• _Your assignment_:
Only lines containing the word "screenshot" are needed; pull them out of the material.

___ Entries provided

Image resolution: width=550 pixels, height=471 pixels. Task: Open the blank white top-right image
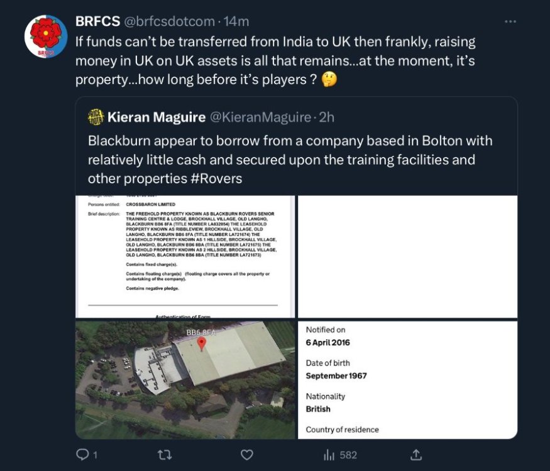(407, 256)
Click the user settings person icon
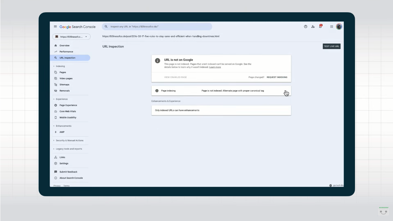Viewport: 393px width, 221px height. point(313,27)
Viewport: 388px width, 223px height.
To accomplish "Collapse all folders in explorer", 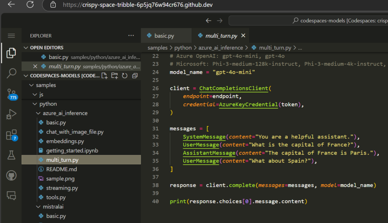I will (135, 76).
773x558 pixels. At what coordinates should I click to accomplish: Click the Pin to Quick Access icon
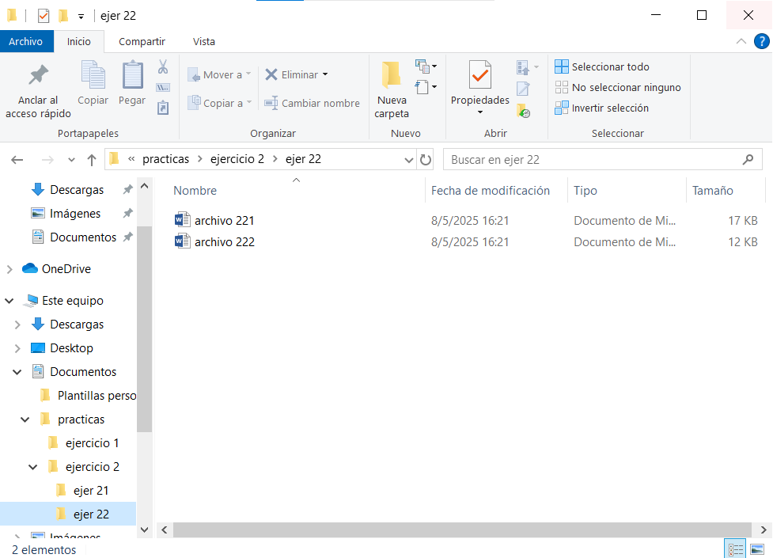tap(38, 76)
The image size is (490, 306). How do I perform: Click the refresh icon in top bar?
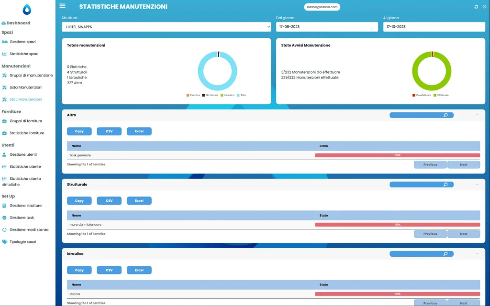476,7
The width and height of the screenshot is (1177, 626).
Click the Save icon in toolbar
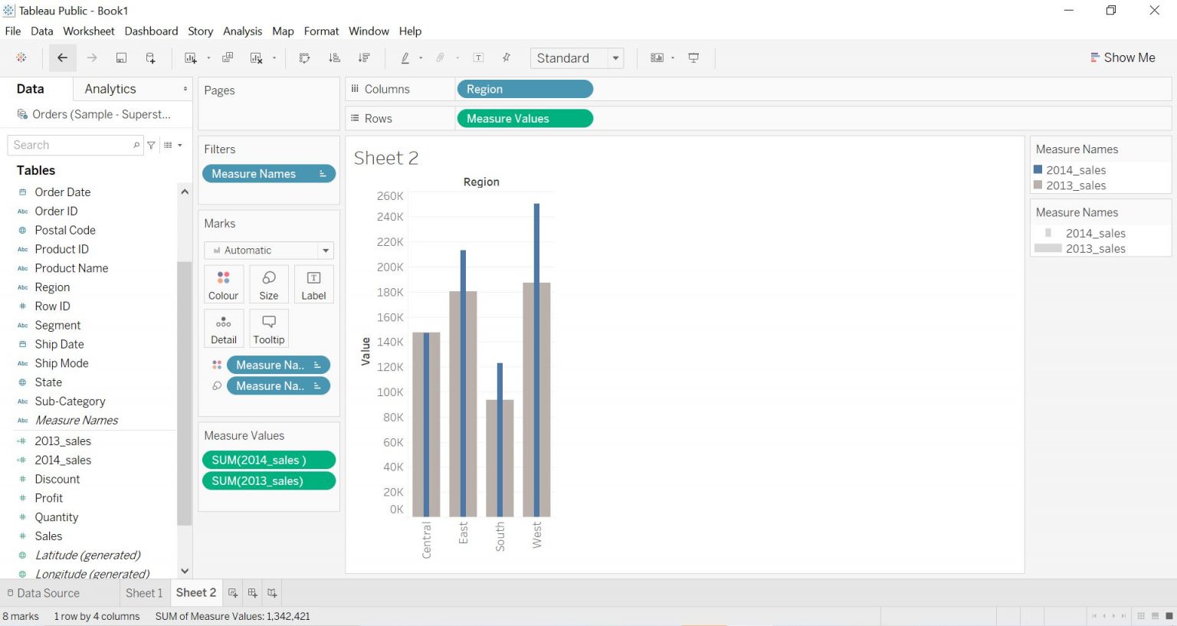pyautogui.click(x=121, y=57)
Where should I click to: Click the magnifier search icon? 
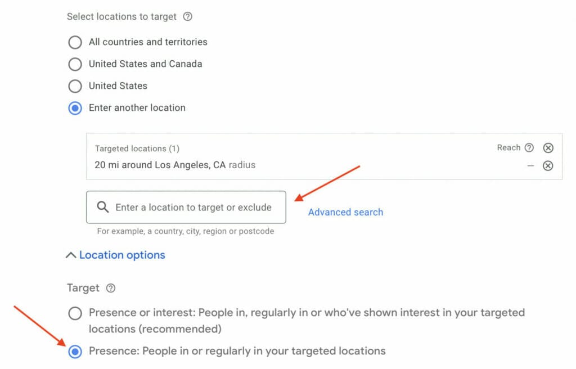[103, 207]
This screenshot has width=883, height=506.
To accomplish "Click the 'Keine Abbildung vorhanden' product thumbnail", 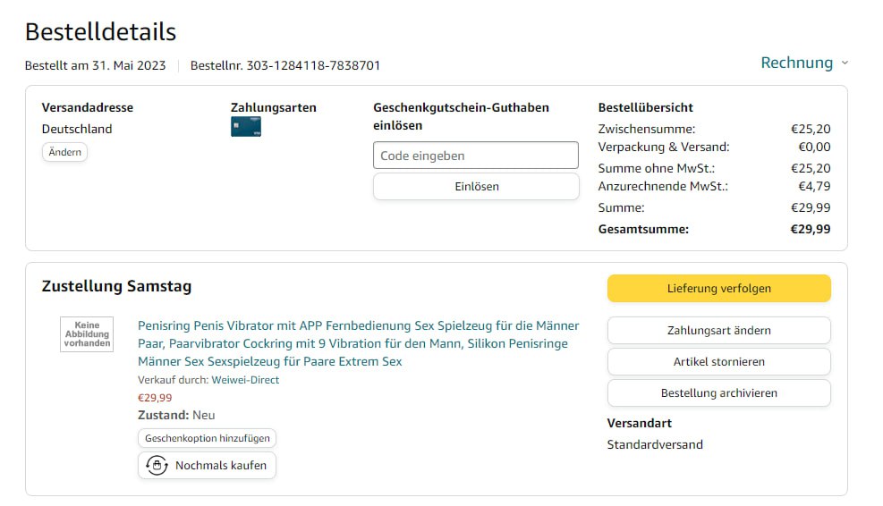I will tap(87, 334).
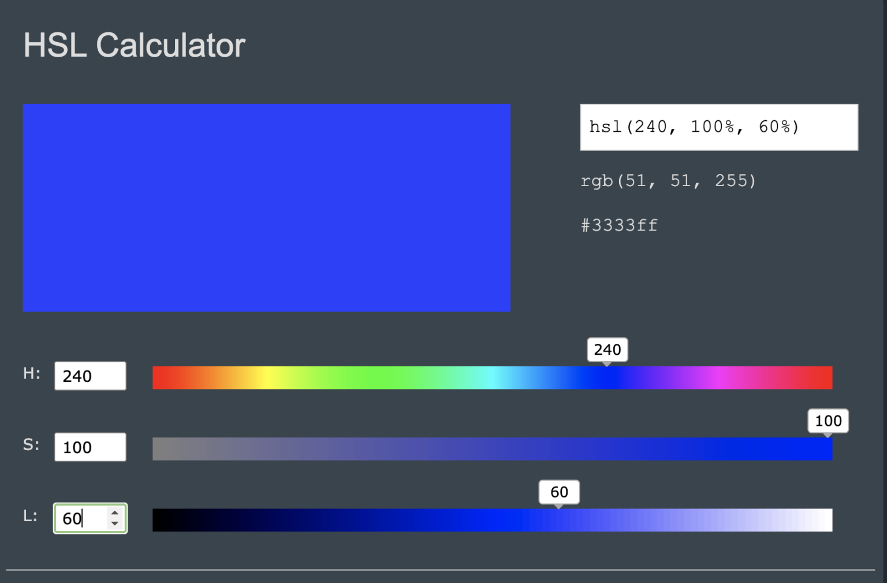Click the 100 tooltip above the saturation slider
Screen dimensions: 887x583
coord(828,421)
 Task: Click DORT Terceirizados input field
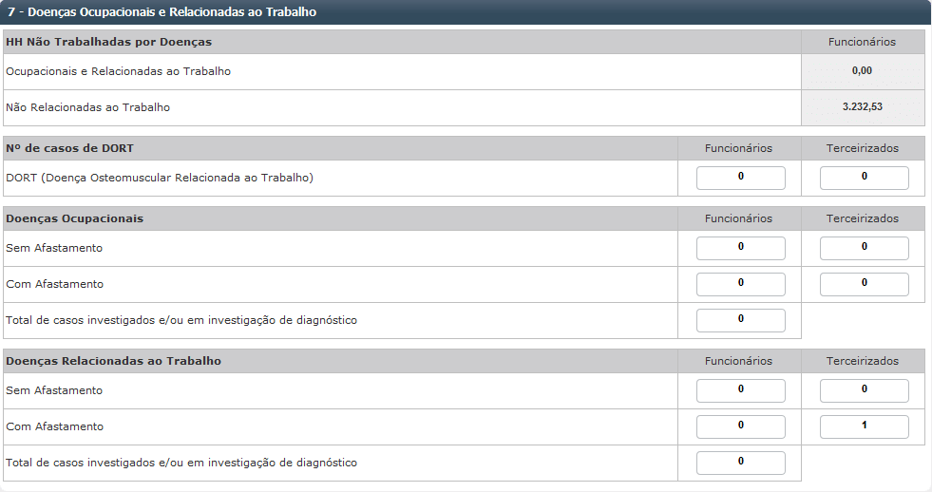point(864,178)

______

• _Response box_:
The width and height of the screenshot is (1177, 626).
This screenshot has width=883, height=506.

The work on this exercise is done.